575 hp*,Turnkey, and There’s Not a Used Part In It
Till now, if you wanted a Duramax V-8 in anything other than the fullsize GM truck it came in—your best option was to buy a complete ’01 to ’10 Duramax truck. You’d take that pickup, strip it of the engine, wiring, gauge cluster, body controller, transmission, transmission control unit, air intake, throttle pedal, fuel filter, accessory drive, starter motor—the list goes on and on—and then you could begin swapping all those things into the car or truck of your dreams.

The reason for doing all that was because you’d need so many pieces to get the Duramax engine to run, it was cheaper to buy the whole vehicle than try to collect the parts individually. The problem with this method was it was a ton of work, you’d typically have to hold on to the donor truck until you got your Duramax swap perfected (in case you needed any more parts), and at the end of the day—you’d still have a used engine in your pride and joy.

That’s all changed now. For the first time in the history of diesel performance, you can now buy a 100-percent, brand-new diesel crate engine. And as you no doubt read on the valve covers, it’s coming from Gale Banks Engineering. Banks calls this engine the 866T, that’s 8 for the number of cylinders, 6.6 for the engine size in liters, and T for turbocharged.

Banks 866T Engine
General Motors has built the Duramax engine in Ohio for more than 12 years, and yes, your local dealership can sell you a Duramax long-block for around $16,000. At that point you’d still need to get an engine computer, wiring harness, and a zillion other parts. It’s almost like GM doesn’t want to sell you a complete engine for your project—and that’s partially true. Instead, GM has partnered with Gale Banks to supply car, boat, and hot-rod builders like us with Duramax engines in a configuration that works for our needs. The engine itself begins life with all-new parts that were put together on the DMAX assembly line. From there, Banks adds its AutoMind ECU and wiring harness, and provides a fully developed engine calibration for power ratings from 275 to 475 hp.

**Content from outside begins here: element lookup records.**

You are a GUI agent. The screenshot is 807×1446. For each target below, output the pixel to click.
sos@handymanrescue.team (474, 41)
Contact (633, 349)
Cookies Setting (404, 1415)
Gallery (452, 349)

Want more power than that? No problem. Banks also has a 575hp package (pictured) that makes 900 lb-ft and is based on the ’11-and-newer, heavier-duty LML Duramax block and cylinder heads. The 575hp engine uses a CP3 injection pump, and the heads are modified to accept standard Duramax solenoid-type injectors. The 575hp package also comes with Banks cast-aluminum valve covers, a high-volume oil system and piston cooling nozzles, high-flow Garrett water-cooled VNT turbocharger, Banks exhaust manifolds and turbocharger up-pipes, heavy-duty Banks viscous vibration damper (with 8 to 12 rib drive belt options), and provisions for bolting directly to the damper.

Want more power still? Banks can handle that, too. All its motorsport, supercharger, nitrous, dual CP3s, intake manifolds, intercoolers, and twin-turbo options can be incorporated into a Duramax crate engine. The top-of-the-line package is its streetable supercharged and turbocharged 1,200hp engine combo. If you want more power than that, talk to the Banks Engineering team about using two 866Ts in your project!

* Owner’s manual, installation guide, and six-month limited warranty (material and workmanship) included with the 275 to 475hp engines. Prices for ready-to-run engines with ECU begin at $15,980.